> Task to carry out
Please transcribe, word for word, the stretch from "Contribution" through "and physical mechanisms." in the kilonova paper summary below.

> Reading passage
· · · · ·

The Combined Ultraviolet, Optical, and Near-Infrared Light Curves of the Kilonova Associated with the Binary Neutron Star Merger GW170817: Unified Data Set, Analytic Models, and Physical Implications
V. Ashley Villar, James Guillochon, Edo Berger, Brian D. Metzger,, Philip S. Cowperthwaite, Matt Nicholl, Kate D. Alexander, Peter K. Blanchard,, Ryan Chornock, Tarraneh Eftekhari, Wen-fai Fong, Raffaella Margutti, Peter K., G. Williams

TL;DR
This paper compiles and models the ultraviolet, optical, and near-infrared light curves of GW170817's kilonova, providing a unified dataset and insights into ejecta components and neutron star physics.
Contribution
It creates the first homogenized, comprehensive dataset for GW170817's kilonova and applies semi-analytical models to elucidate ejecta properties and physical mechanisms.

· · · · ·

> Dataset excerpts
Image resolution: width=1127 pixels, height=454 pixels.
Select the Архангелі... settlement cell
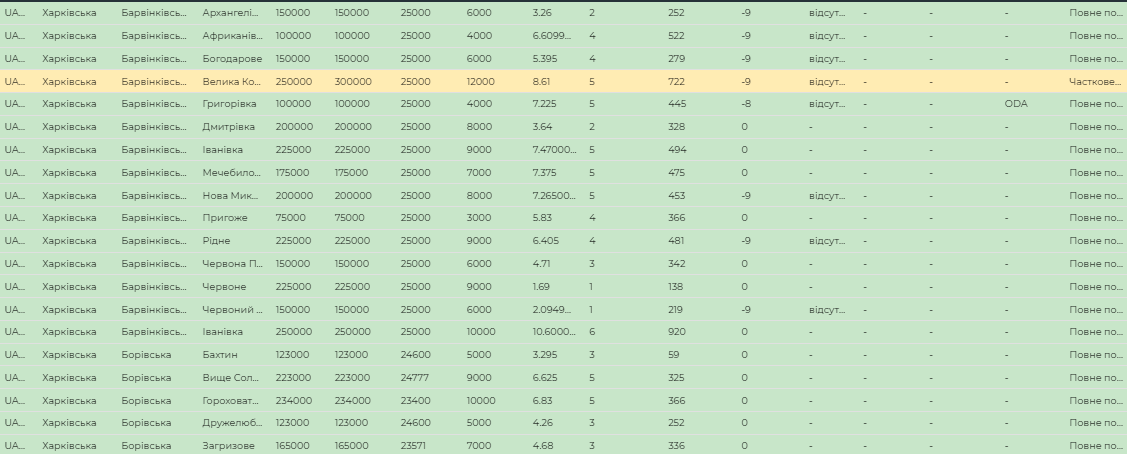(230, 13)
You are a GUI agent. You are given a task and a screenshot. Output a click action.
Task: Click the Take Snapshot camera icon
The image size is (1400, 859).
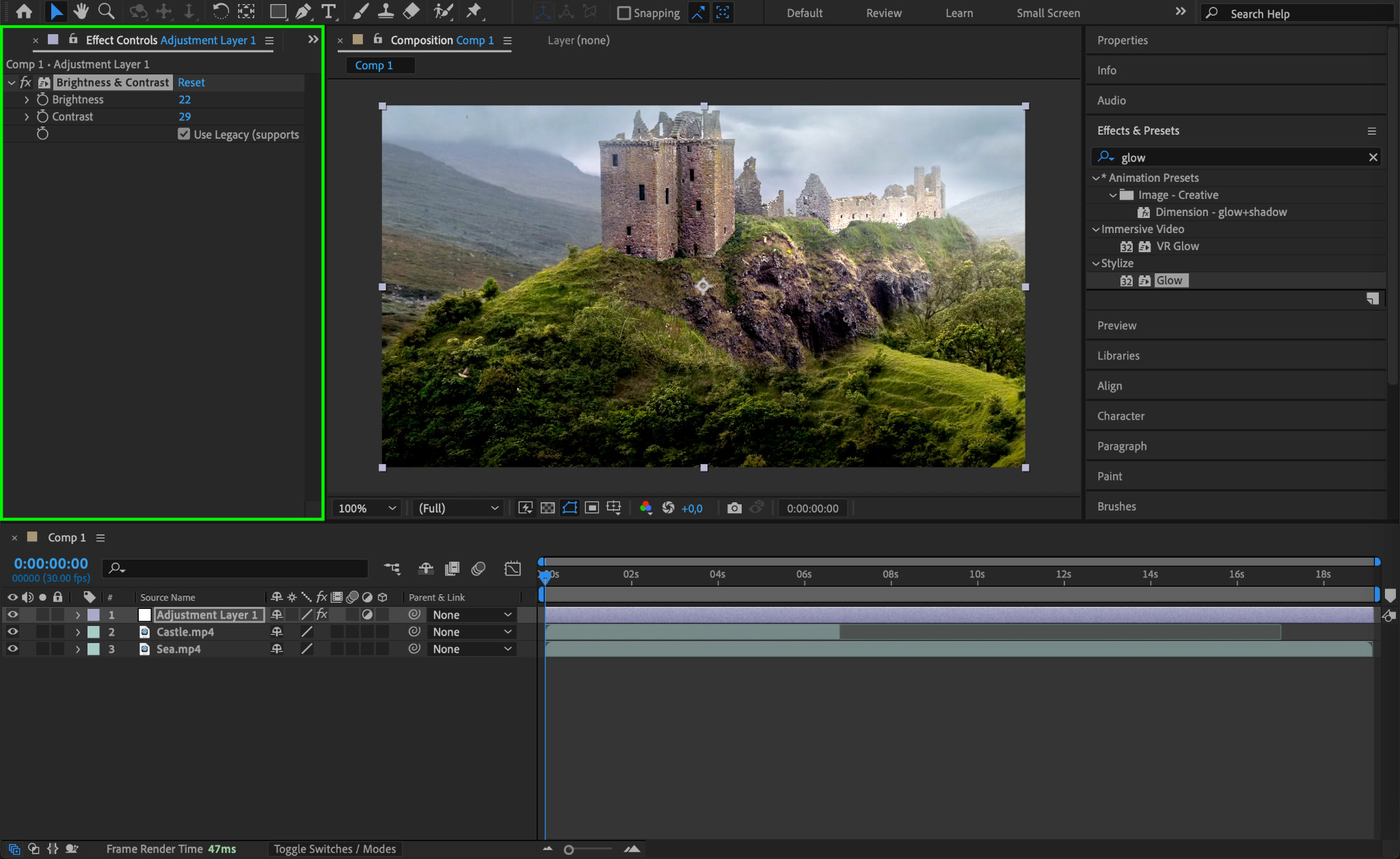click(x=734, y=508)
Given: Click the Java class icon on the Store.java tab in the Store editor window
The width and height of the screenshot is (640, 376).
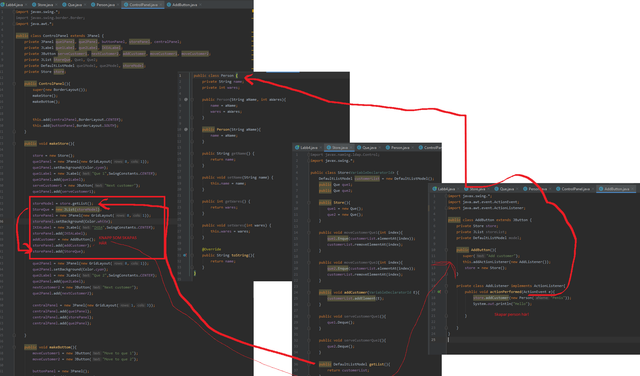Looking at the screenshot, I should coord(329,147).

· · · · ·

> Problem solution
Contribution
It creates the first homogenized, comprehensive dataset for GW170817's kilonova and applies semi-analytical models to elucidate ejecta properties and physical mechanisms.